In [1]:
import torch 
import torchvision
import numpy as np
import random
def set_seed(seed):
    torch.manual_seed(seed)
    torch.backends.cudnn.deterministic = True
    torch.backends.cudnn.benchmark = False
    np.random.seed(seed)
    random.seed(seed)

# Set the seed value (you can choose any integer value)
seed = 420
set_seed(seed)

In [2]:
import torch
import numpy as np
from PIL import Image
from torch.utils.data import Dataset
from torchvision import transforms
import os

class Image2JointPosition(Dataset):
    def __init__(self, root_dir, transform=None):
        self.root_dir = root_dir
        self.transform = transform
        self.data = self.read_data()
        self.mean, self.std = self.compute_mean_std()
        self.classes = self.get_unique_classes()

| RECORD LIST |
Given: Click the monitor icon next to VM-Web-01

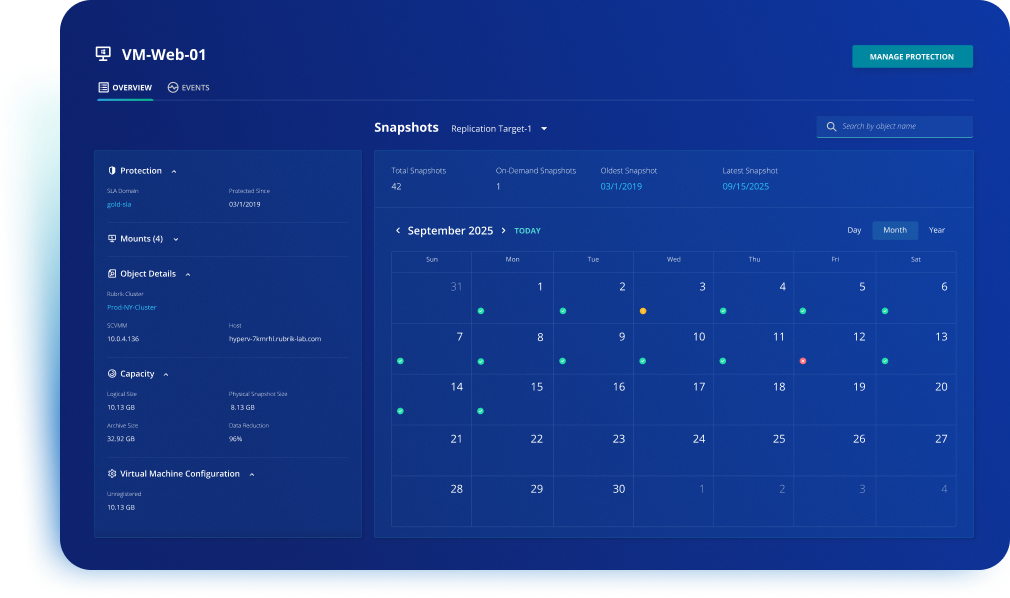Looking at the screenshot, I should pyautogui.click(x=103, y=54).
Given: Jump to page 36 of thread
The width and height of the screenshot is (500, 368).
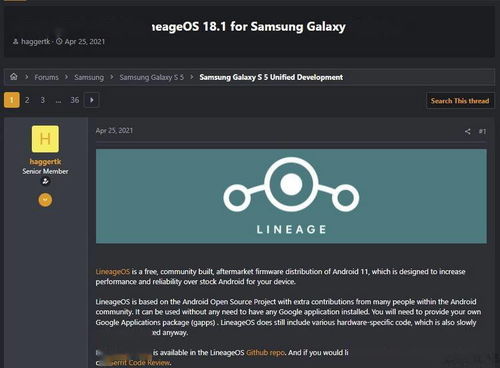Looking at the screenshot, I should (x=75, y=100).
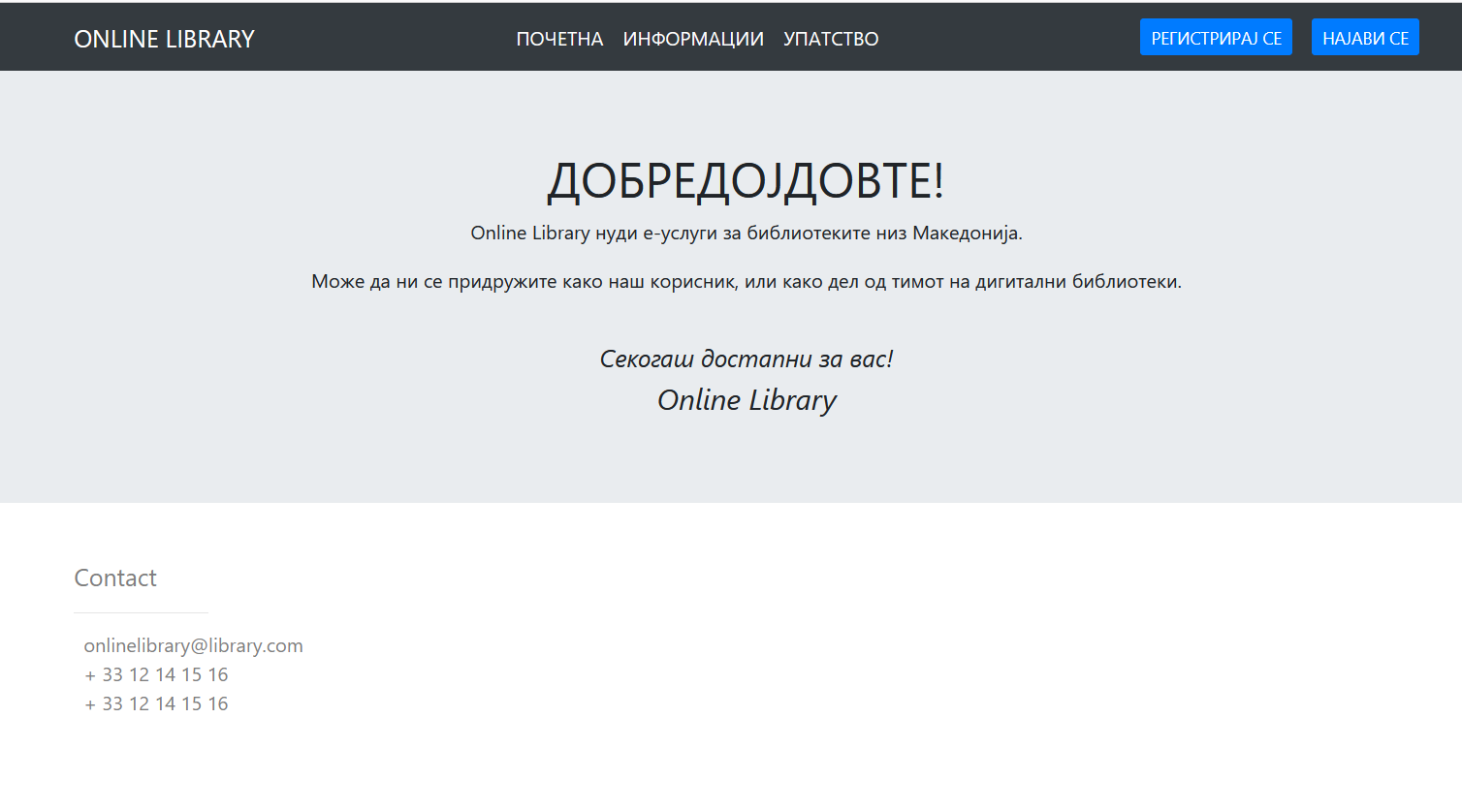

| CHALLENGE A |
In the notebook code, what integer is assigned to the seed value?
| CHALLENGE B |
For each statement, decide whether the notebook code supports it, answering yes or no and quoting the deciding words: (i) The set_seed function turns the cudnn benchmark option on. (ii) The Image2JointPosition class is built on Dataset. (iii) The chosen seed value is 42.
| CHALLENGE C |
Pull out the part of the notebook code starting with "torch.backends.cudnn.deterministic = True" and going on through "any integer value)".

| TASK SOLUTION A |
420

| TASK SOLUTION B |
(i) No: "torch.backends.cudnn.benchmark = False"
(ii) Yes: "class Image2JointPosition(Dataset):"
(iii) No: "seed = 420"

| TASK SOLUTION C |
torch.backends.cudnn.deterministic = True
    torch.backends.cudnn.benchmark = False
    np.random.seed(seed)
    random.seed(seed)

# Set the seed value (you can choose any integer value)